Problem to solve:
The records below are to be copied exactly, with every picture left out.

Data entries
________________________________________

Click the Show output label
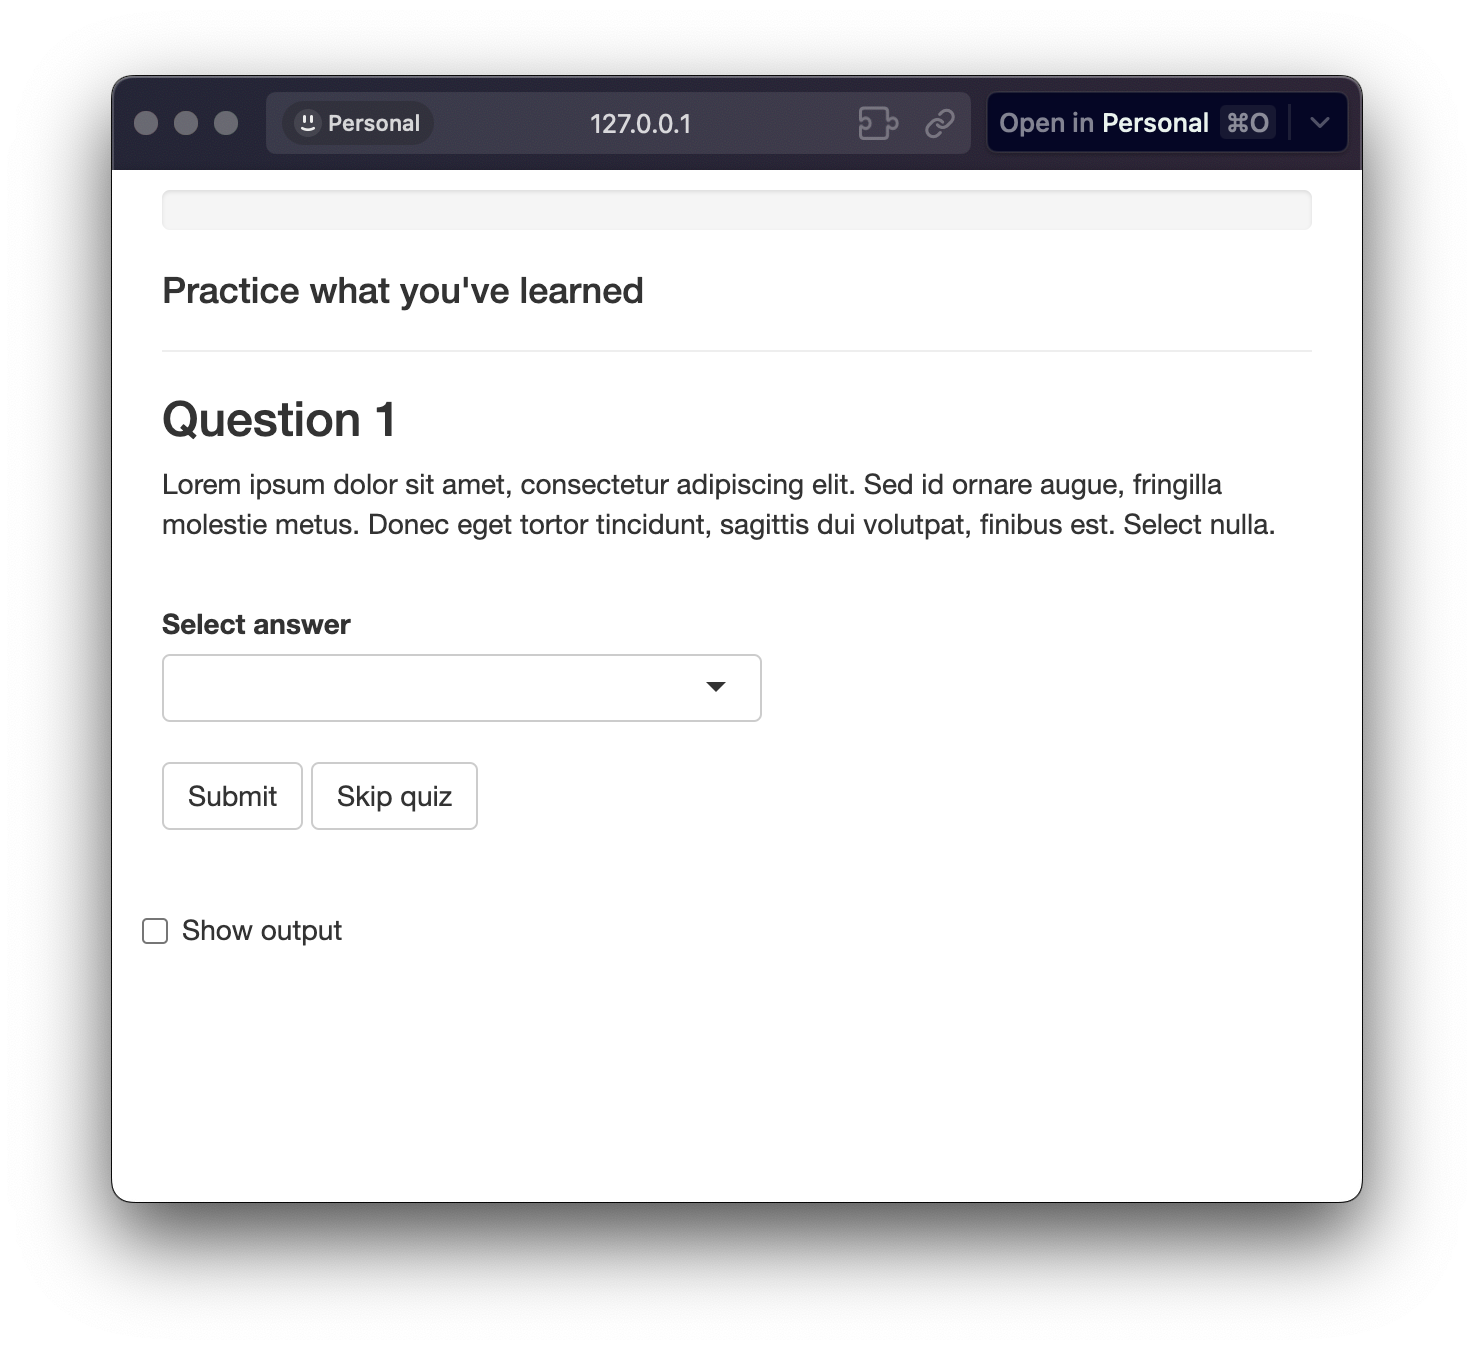1474x1350 pixels. 262,931
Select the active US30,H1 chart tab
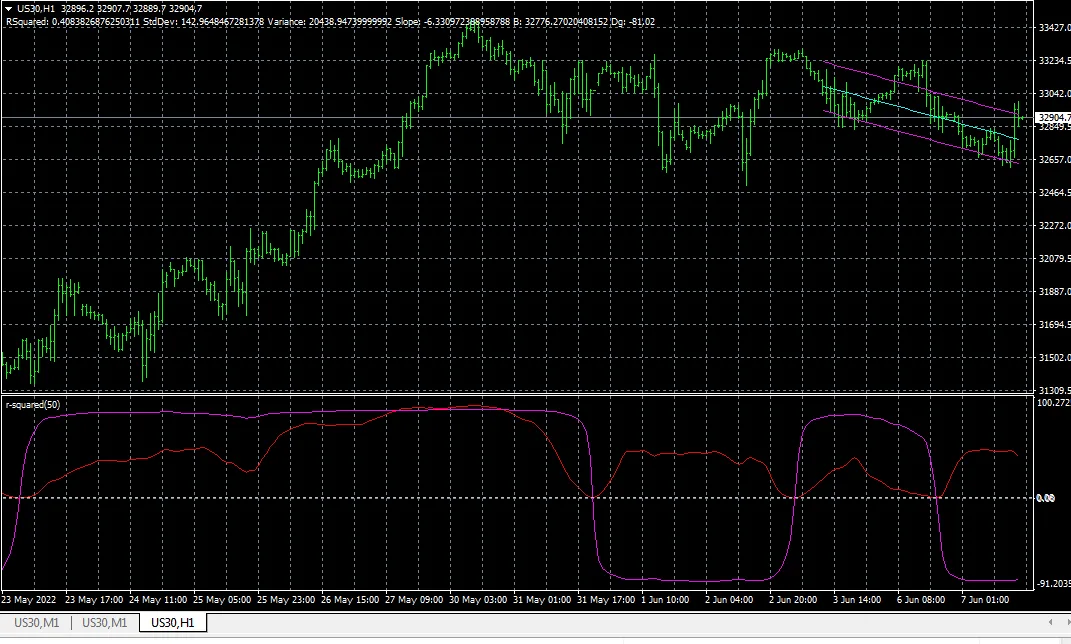The width and height of the screenshot is (1071, 644). [x=173, y=623]
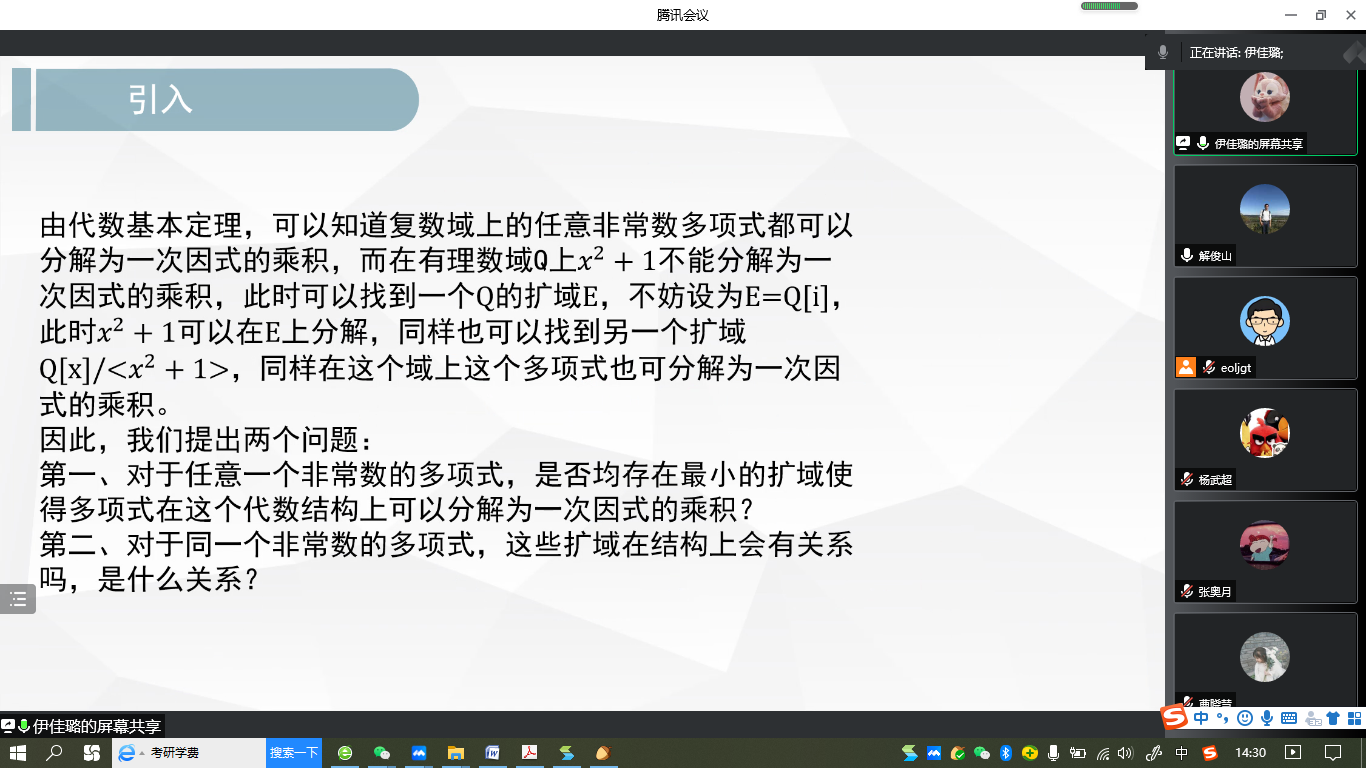
Task: Click the 搜索一下 search button
Action: point(294,753)
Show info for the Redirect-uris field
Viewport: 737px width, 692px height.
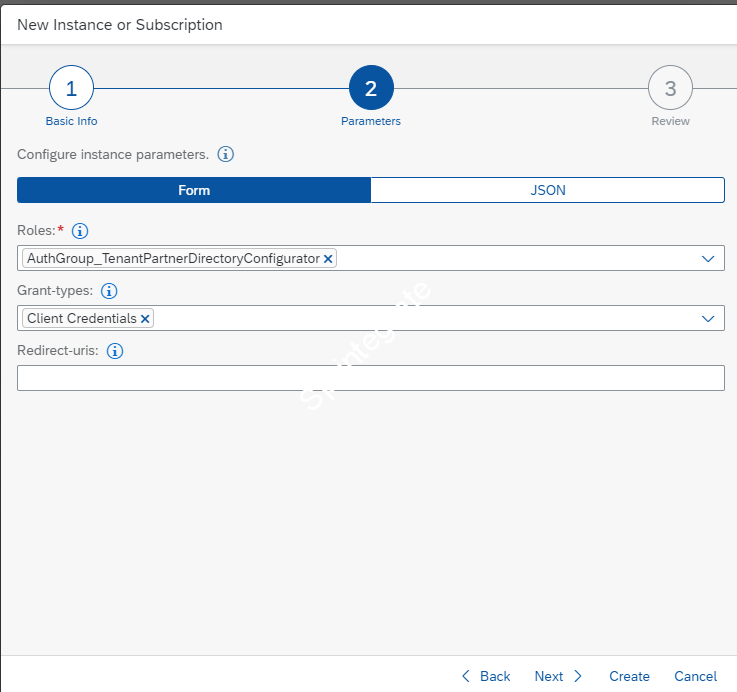pos(115,351)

________________________________________

Exercise result:
Click the Show output label
1474x1350 pixels. 262,931
Select the active US30,H1 chart tab
The width and height of the screenshot is (1071, 644). [x=173, y=623]
Task: Click the 搜索一下 search button
Action: point(294,753)
Show info for the Redirect-uris field
Viewport: 737px width, 692px height.
pos(115,351)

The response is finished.